# What makes the equations of motion dependent on each other?

When Galileo put forward the proposition that the motion of a projectile analyzed into separate horizontal & vertical parts, he made a great contribution to the conceptual basis of mechanics. It may be worth pointing out , however, that this independence of motions breaks down if one takes into account the resistive force exerted on objects of ordinary size.

Consider an object moving in a vertical plane. At an instant, let its velocity $\mathbf{v}$ be directed at $\theta$. The object is then subjected gravitional force & resistive force of magnitude $Bv^2$ opposite to $\mathbf{v}$. Newton's law applied to the x & y components of motion at that instant, thus gives us: $$m\dfrac{dv_x}{dt} = - (Bv) . v_x \quad \& \quad m\dfrac{dv_y}{dt} = -mg -(Bv) . v_y$$. Thus the equation governing each separate component of velocity involves the knowledge of the magnitude of the total velocity and hence of what is happening at each instant along the other coordinate direction. The larger the magnitude of $\mathbf{v}$, the more important does this cross connection between the different components of the motion become. We cannot calculate the vertical motion of the body without reference to the horizontal component. -A.P.French's Newtonian Mechanics.

So, only the presence of $v$ make the equations dependent? And does dependence mean we cannot analyze the motion using components like in the general projectile motion?

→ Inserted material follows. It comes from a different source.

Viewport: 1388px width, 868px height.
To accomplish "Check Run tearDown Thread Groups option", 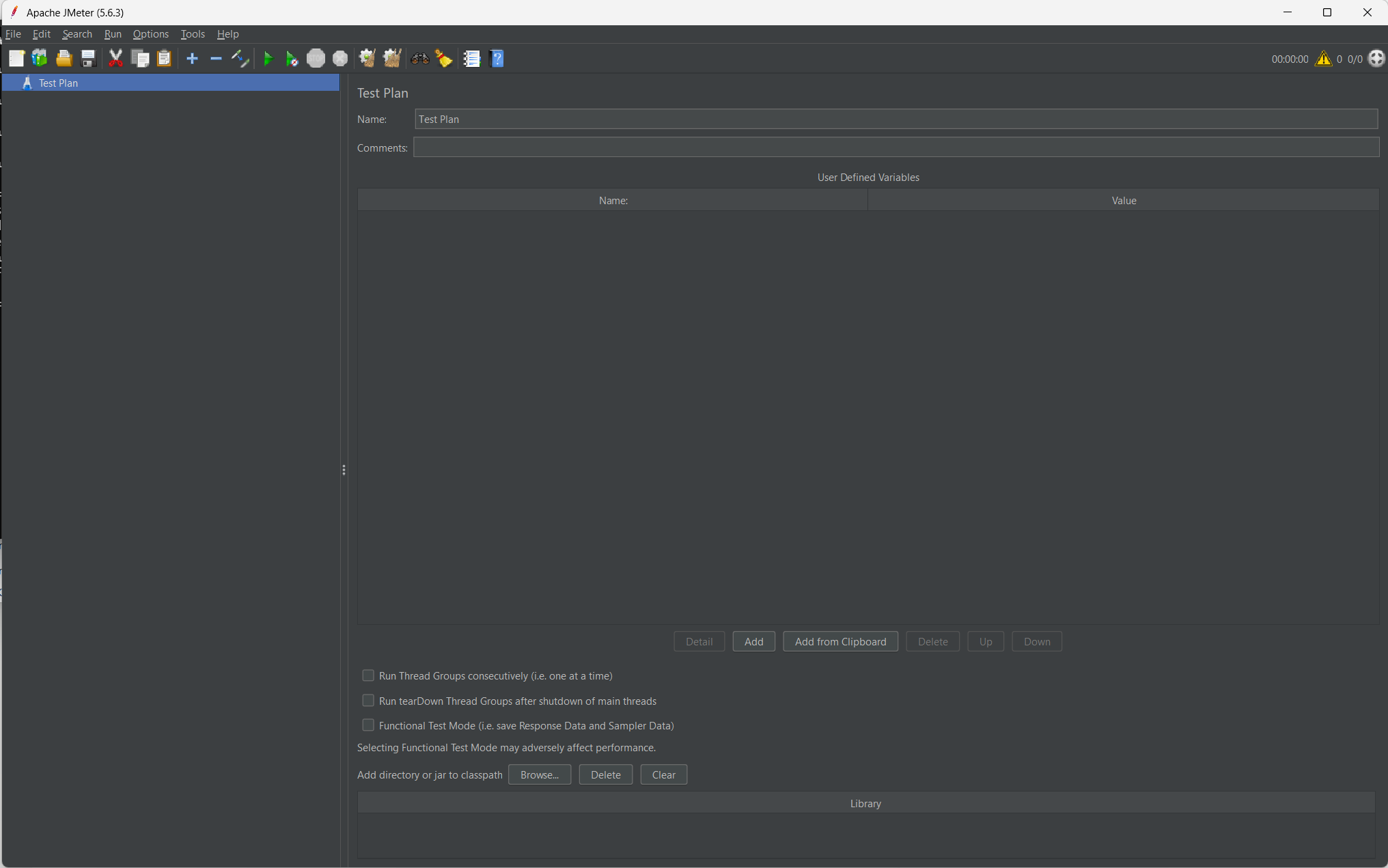I will [368, 701].
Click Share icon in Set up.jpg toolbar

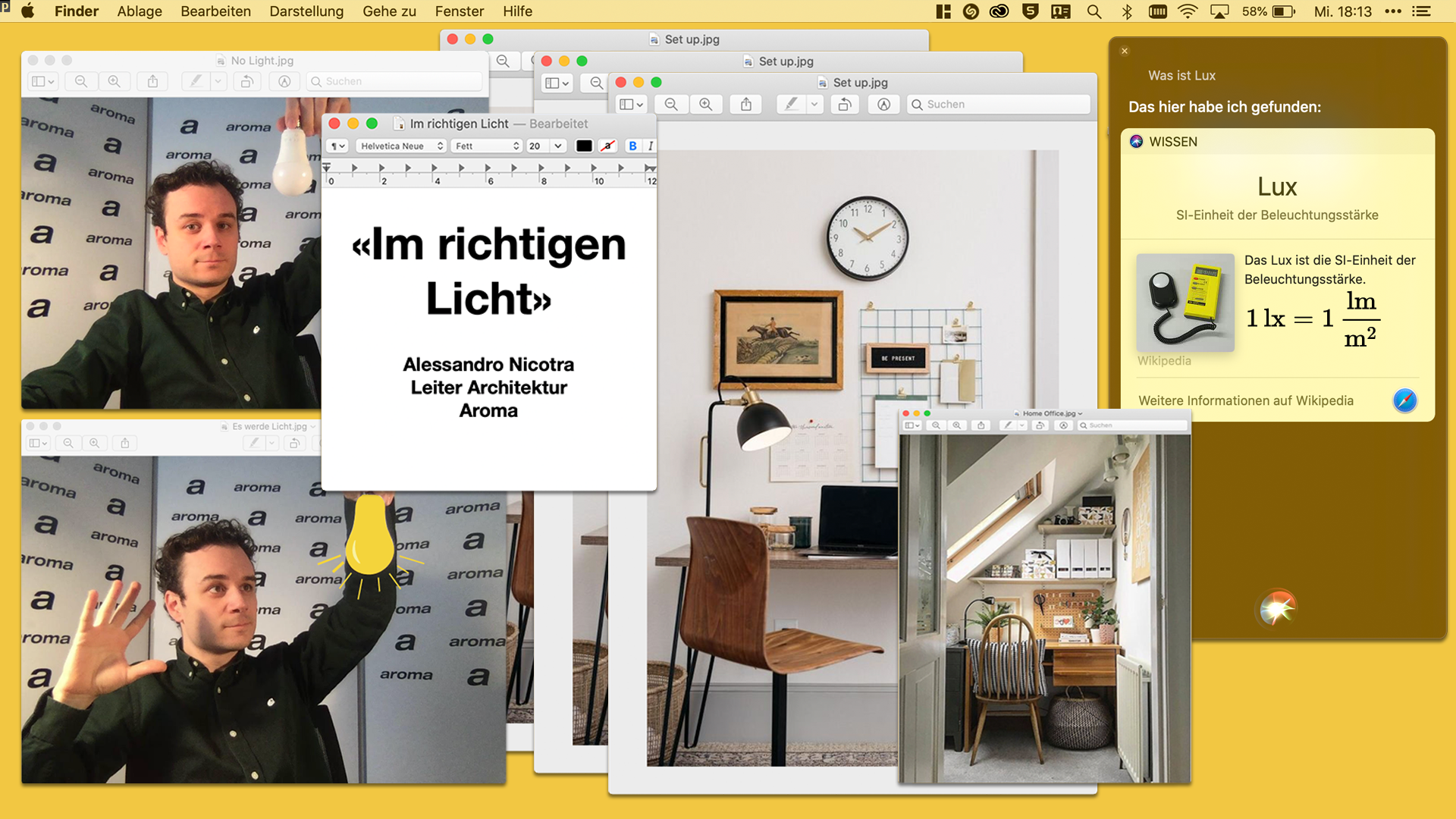746,105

Now, if that is so, does that mean the x-component of centripetal force by tension on a peg in uniform circular motion is dependent on y- component ie: $$F_x = -T\cos\theta = m\dfrac{v^2}{A} \cos\theta = \dfrac{mv}{A} v_y$$, where $\theta$ is the angle made by $A$ with the horizontal? That means SHM in x- axis is dependent on that of y-axis. Really?

Actually what does dependence mean?

• 2D quadratic drag was also considered in this Phys.SE post and links therein. – Qmechanic Apr 22 '15 at 18:29

Yes, only the presence of $v = \sqrt{v_x^2 + v_y^2}$ makes these equations mathematically dependent. We can continue to analyze the equations using components (as is in fact being done here), but they will no longer separate out neatly like in problems of projectile motion.
Regarding the case of circular motion, you can see that there must be an interdependence between the $x$ and $y$ components i.e. SHM in these two directions must be related. This is indirectly an expression of the constraint $x^2 + y^2 = A^2$, for a circle of radius $A$. Complete independence of these components would mean that you could achieve any kind of motion (say eccentric ellipses), as opposed to that constrained to a circle: to see this, consider the case when the $x$ and $y$ SHMs are in phase, giving a straight line instead of a circle.